Everyday after work Mary Erdal steps outside and begins her walk around the neighborhood. She typically covers about four to five miles, but one day last November Mary barely made it a few blocks before it became clear something was wrong.
" I was feeling a real burning sensation. It was almost like I could hardly stand to breathe the cold air."
Ignoring the pain Mary kept walking until it simply became unbearable and she stumbled into a stranger's yard and asked for a ride home.
"The doctor told me later that had I tried to walk home I wouldn't be here. I would have died because I wouldn't have been able to make it home and that was just four blocks"
But when you're having a heart attack a few blocks or a few minutes can be the difference between life or death.
Mary was rushed to Luther Hospital where cardiologist Steve Schreiter performed an angioplasty to open her blocked artery.
Mary's current cardiologist Dr. John Rozich says many women don't recognize heart disease as a health priority.
"Understandably I think women worry about a number of health concerns certainly breast cancer is an understandable fear for women of all ages, yet when you look at the stats heart disease claims as many as 7 to 8 times the number of lives in the nation among women."
But Mary Erdal wasn't one of them. She lived to learn what many women do not, that the symptoms of a heart attack for women are often different than in men.
"People always think chest pain. They always think if it's not in my chest than it's not in my heart and that for women really isn't accurate" says Dr. Rozich.
Instead women more often experience dizziness, shortness of breath, fatigue, upset stomach in addition to possible throat, neck and back pain.
Dr. Rozich says because the symptoms are the type that are nagging most people think they can wait until later to deal with the issue.
" We would really ask people to pay attention and it doesn't hurt to make a call to their doctor" says Rozich.

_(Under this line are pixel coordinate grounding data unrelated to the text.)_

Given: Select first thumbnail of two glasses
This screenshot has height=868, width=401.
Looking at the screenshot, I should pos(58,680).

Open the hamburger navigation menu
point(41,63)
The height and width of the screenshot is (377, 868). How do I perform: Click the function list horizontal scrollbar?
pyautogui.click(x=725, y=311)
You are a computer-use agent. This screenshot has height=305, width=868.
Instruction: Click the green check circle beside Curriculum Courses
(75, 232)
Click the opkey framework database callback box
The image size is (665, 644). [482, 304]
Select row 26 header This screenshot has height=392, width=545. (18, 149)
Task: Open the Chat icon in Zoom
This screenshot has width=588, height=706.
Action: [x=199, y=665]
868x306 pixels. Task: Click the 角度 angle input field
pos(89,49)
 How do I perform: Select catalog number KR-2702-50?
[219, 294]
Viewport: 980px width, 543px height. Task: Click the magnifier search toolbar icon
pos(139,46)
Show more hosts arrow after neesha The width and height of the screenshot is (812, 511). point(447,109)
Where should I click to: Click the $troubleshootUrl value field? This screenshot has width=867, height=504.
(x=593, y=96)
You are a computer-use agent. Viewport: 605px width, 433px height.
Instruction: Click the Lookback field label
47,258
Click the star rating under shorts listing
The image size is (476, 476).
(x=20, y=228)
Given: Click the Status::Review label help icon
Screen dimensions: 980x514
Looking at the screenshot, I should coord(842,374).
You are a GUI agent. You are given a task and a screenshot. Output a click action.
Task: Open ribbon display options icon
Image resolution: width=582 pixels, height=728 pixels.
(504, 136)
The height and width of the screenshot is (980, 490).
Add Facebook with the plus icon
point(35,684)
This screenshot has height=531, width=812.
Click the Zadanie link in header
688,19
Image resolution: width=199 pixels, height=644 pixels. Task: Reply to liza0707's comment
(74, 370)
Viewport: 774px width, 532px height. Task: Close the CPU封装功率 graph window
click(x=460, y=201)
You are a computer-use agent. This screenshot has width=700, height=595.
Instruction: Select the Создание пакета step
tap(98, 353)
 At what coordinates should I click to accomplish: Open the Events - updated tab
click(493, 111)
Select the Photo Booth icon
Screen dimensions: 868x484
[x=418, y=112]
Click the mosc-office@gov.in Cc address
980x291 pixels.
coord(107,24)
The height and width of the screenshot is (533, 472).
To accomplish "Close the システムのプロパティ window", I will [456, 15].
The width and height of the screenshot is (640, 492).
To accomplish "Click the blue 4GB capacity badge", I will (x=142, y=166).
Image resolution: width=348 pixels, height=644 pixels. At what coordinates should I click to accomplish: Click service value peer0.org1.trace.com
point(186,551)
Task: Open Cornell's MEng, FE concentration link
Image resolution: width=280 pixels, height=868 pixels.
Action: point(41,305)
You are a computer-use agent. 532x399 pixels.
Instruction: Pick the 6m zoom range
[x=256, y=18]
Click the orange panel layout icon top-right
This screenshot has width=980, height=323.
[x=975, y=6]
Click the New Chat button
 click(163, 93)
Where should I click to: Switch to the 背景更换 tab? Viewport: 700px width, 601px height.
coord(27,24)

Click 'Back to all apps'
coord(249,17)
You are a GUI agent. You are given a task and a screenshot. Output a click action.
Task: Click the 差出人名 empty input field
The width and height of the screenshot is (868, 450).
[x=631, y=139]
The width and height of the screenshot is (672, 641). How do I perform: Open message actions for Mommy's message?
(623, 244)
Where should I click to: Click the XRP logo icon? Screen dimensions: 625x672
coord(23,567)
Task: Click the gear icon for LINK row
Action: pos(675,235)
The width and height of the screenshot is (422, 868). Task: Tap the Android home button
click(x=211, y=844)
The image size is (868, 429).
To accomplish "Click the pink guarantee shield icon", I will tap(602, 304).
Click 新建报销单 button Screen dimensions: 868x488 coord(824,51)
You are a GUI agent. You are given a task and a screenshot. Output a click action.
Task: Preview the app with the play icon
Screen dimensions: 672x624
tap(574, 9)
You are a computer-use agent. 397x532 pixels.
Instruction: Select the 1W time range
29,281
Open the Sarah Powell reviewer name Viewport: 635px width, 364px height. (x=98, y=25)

Mary's doctor's also advised a few lifestyle changes like dropping some weight and eating a more heart healthy diet, but she says these changes were minor in comparison to the overall picture.
"The hardest part of the entire experience has been to realize that I'm the age that I am and that I've had a heart attack and that I have to change my lifestyle."
It's a realization cardiologist Rozich says a lot of women need to have a lot sooner.
"As women age the need to see their primary care doctors or their physicians to have an assessment of their risk factors, that needs to be done," says Rozich.
And for Mary she says it's just one more part of her ongoing recovery.
"Your body is an amazing piece of equipment and it heals in it's own way but if you take really good care of it you can probably be healthier than you've ever been before."
And even though Mary had her heart attack while walking, it's her return to walking that will keep her healthy in the years to come.